Two species, wildebeest and puku, could only be identified at a genus, rather than species level. For puku, this is simply the result of a lack of data as no previous puku barcode sequences were available at the time of the study. The barcoding technique was not suitable for very detailed identification of samples if the species had not been sequenced previously. However, phylogenetic analysis showed that the sample was of a Kobus sequence and not K. ellipsiprymnus or K. leche, which only leaves four possible species and is likely to be adequate for most purposes. This problem will become less common as the barcoding database grows. For wildebeest, the ambiguity was between two very closely related species, the blue wildebeest C. taurinus and black wildebeest C. gnou. The COI gene may be too conserved to distinguish between very similar species, although again the technique is likely to be sufficient for most purposes when prosecuting poaching cases.
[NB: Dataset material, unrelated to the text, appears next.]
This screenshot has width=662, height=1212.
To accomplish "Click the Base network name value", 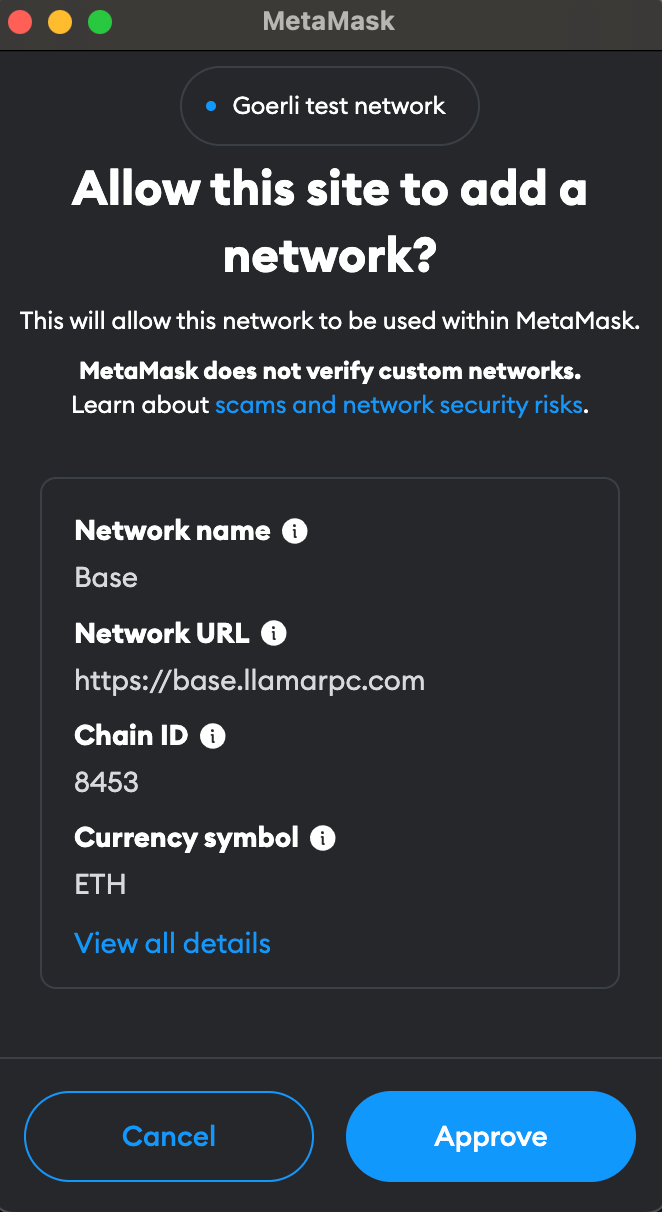I will [106, 578].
The geographic analysis showed that the COI sequence is generally not very reliable in determining the geographic origin of a sample. Some species, wildebeest, impala, and eland, did show distinct geographical clustering separating Tanzanian and Zambian sequences. For buffalo, bushbuck, and waterbuck this was not the case. Zambian sequences tended to fall outside of groups of sequences from other African countries and it would be worthwhile to sequence more samples from these populations to see if they would form unique clusters. All sequences analysed, except the waterbuck sequence from Niger, were from adjacent countries (Figure 2), so it is possible that the populations analysed from different countries are not isolated from each other. It is also likely that, given the short length and high conservation of the COI gene, there is too little genetic variation for detailed within species analysis. However, it would generally be possible to establish whether or not a sample is likely to have come from a particular well characterized population.

5. Conclusion

COI barcoding was consistently successful in easily identifying the species of origin of samples from Zambian wildlife species, providing that the species has been previously barcoded. When this was not the case, samples could be identified at genus level. Therefore, this technique would allow identification of the origin of poached meat samples. However, without significantly more data, the technique cannot reliably establish which population of animals a sample is from.

Competing Interests

The authors declare that there is no conflict of interests regarding the publication of this paper.

Acknowledgments

The final part of this work was done with support from the Commonwealth Scholarship Commission. Collection of samples and DNA extraction kits was supported by a Grant-in-Aid for Scientific Research (A) (21255010) from the Japan Society for the Promotion of Science (JSPS). Special acknowledgements to Dr. Rachael Tarlinton, Dr. Lisa Yon, and Dr. Richard Emes for the molecular work and bioinformatics support; Dr. Rob Ogden and Lucy Webster for helping with the PCR and general forensics requirements; and Dr. Emma Jelbert for advice on crime scene investigations.